FRESCOES IN THE CHURCH AT KORATA.
See [p. 120.]
The church of Korata has a large staff of priests and defterers or scribes.[79] To benefit fully by the sanctity of the place, they sleep in the porches, on the beds which are called angareebs in the Soudan. A theological school is attached to the holy building, and we saw five or six of the students. One of them was suffering from the disease which Stecker found to be so distressingly prevalent in Abyssinia. The Chief Priest received us very graciously. He was much interested when we named the saints depicted in the frescoes, and appeared suddenly to realize that we were Christians. He seemed to have the impression that an English official’s training comprised instruction in all handicrafts; for he put into my friend Dupuis’s hands the separate parts, including the mainspring and all the wheels, of an old silver timepiece, and signified through the interpreter to my astonished companion that he was desired to put them together again and return the watch in working order. Dupuis explained that he was not a “practical jeweller and repairer.” The agreeable old dignitary, whose name was John, received an offering of ten dollars with great gratitude.
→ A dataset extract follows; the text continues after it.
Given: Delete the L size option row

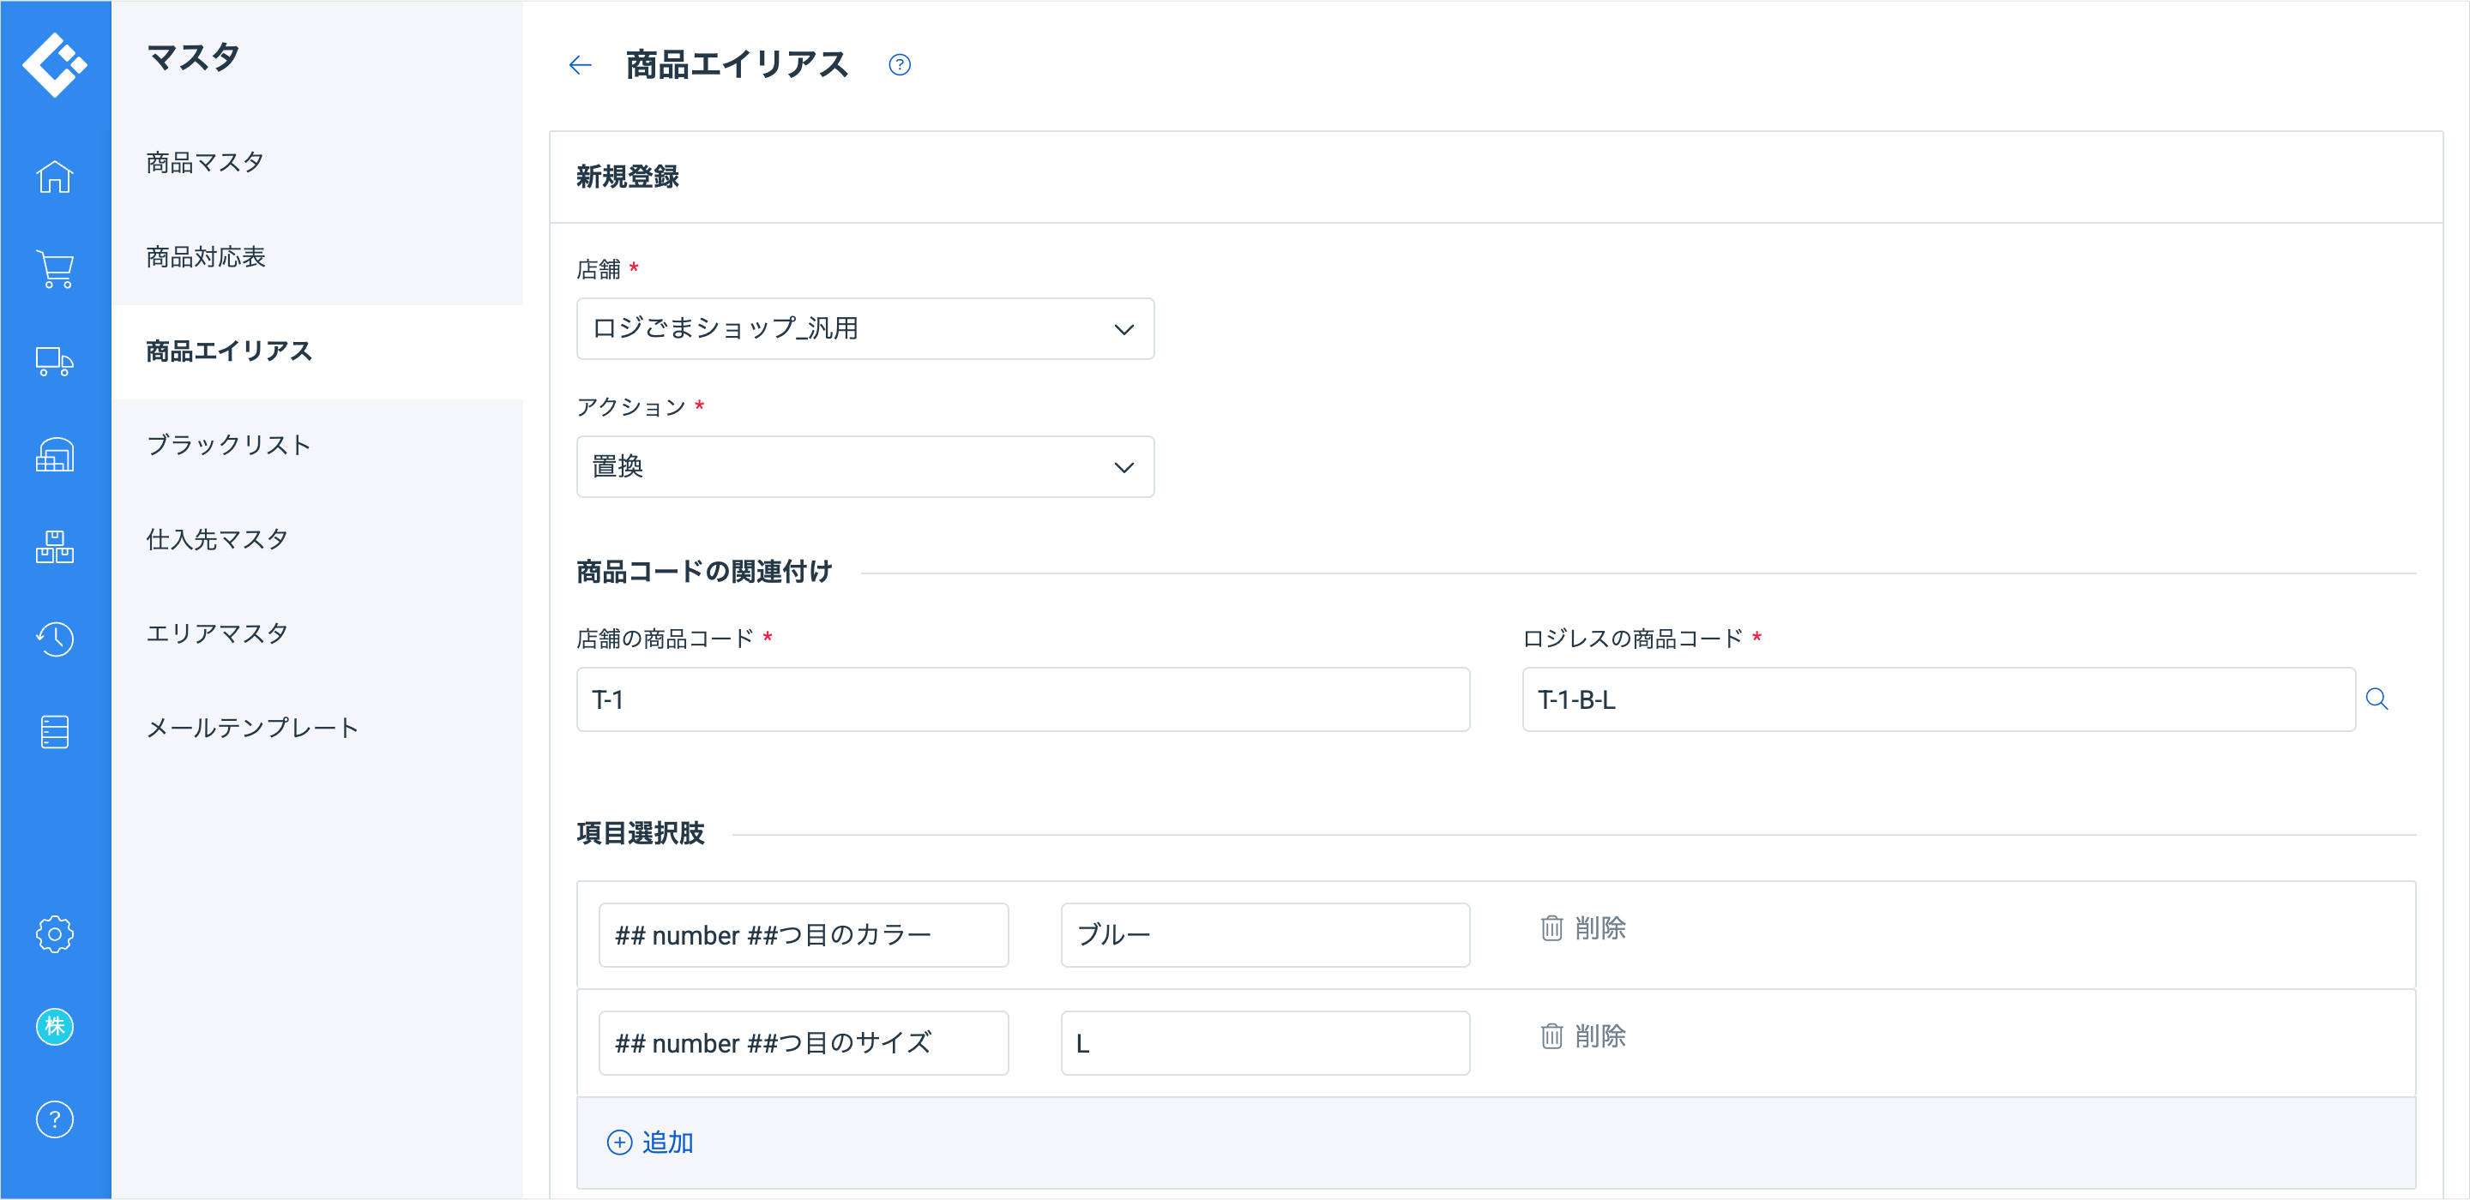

Later in the day he sent me as a patient one of his students, who was suffering from ophthalmia. This man brought a citron for each of us three Europeans; why, I cannot guess, for this pulpy kind of lemon is not a useful gift, nor a delight for a gourmet. The fruit may have had some symbolical meaning, but, if so, we remained in ignorance of it. I saw many other patients. Nearly all suffered from trivial ailments. A woman and her husband, who both appeared to be in sound health, kept trying to tell me some long tale or other, hovered about near me, and drew my attention at every turn. Finally they induced a soldier to interpret for them, and besought me to attend to the woman’s case. When I examined her, I found that she had come to consult me about the traces of the scar of an abscess which had healed, as far as I could judge, some twenty years before! This blemish on her “beauty” was about the size of a shilling.
In the afternoon we went shooting. The boy—Zody by name—who had been so tickled by my friend’s dumb-show on the previous day, and had earned his dollar by taking my comrades where guinea-fowl were plentiful, again attached himself to our party. He guided us well, and we made a good bag of quail, guinea-fowl, and partridges.
When we returned we found that we had received a present from the lady of the Ras in whose dominions we were. It consisted of loaves of “teff” bread, ten fowls, sixty eggs and a jar of honey. All this we distributed among the men. The Ras’s wife was owner of the soil hereabouts; it had been given to her as dowry, and in such a case a woman has practically absolute proprietorship, and the taxes are collected for her benefit. But her authority does not extend to the selection of officials; that power remains in the hands of the Ras. As the Mussulmans had killed during the day the ox which we had bought for twelve shillings and sixpence, the men had plenty of good fare before them, and our own larder was not badly stocked. Vultures of enormous size gathered round the spot where the animal was slaughtered, and fought over the offal that was left on the ground. Numbers of carrion crows had flocked to the feast, and had to be spectators for the most part. But they slipped in among the big combatants now and then, and filched away a morsel adroitly.
I have given rather fully my impressions of Korata, which is a typical township of Western Abyssinia. It may interest the reader if I supplement it by the brief note written by Stecker, who sojourned in the place more than a fortnight. He wrote—
“On April 1” (1881) “we reached Korata, the most important, most charmingly situated and largest town on Lake Tsana. Korata has often been visited by Europeans before, most recently by Piaggia, who stayed here about a year and a half and occupied himself with ornithology. Korata is famous for the first-rate excellence of its coffee, which, as I was able to satisfy myself, flourishes here exceptionally. The place is almost the most important market on the Tsana, but at the moment does not contain more than eight hundred to one thousand inhabitants against three thousand in Theodore’s time, as very many have either migrated from the town or died of fever. At an earlier time the Mohammedans were numerous here, but most of them emigrated to Gallabat after the order issued to them by King John that they should one and all embrace Christianity. Only a few families abandoned Islamism and adopted the Coptic faith. There are also three Jewish families living here. Korata is divided into ten districts whose names are Dengelteffa, Tukuwodeb, Margeza, Kulomalfia, Siet biet Negus, Guaguata, Guwi, Adisamba, Vof tschogevia, Gusudur, and Slam biet (or Slam modeb), which last is at present entirely deserted. Korata is the abode of an exceptionally numerous priesthood.” Dr. Stecker formed friendships among the laity in the place, but “by no means lived in the best harmony with the pretentious clergy.”[80]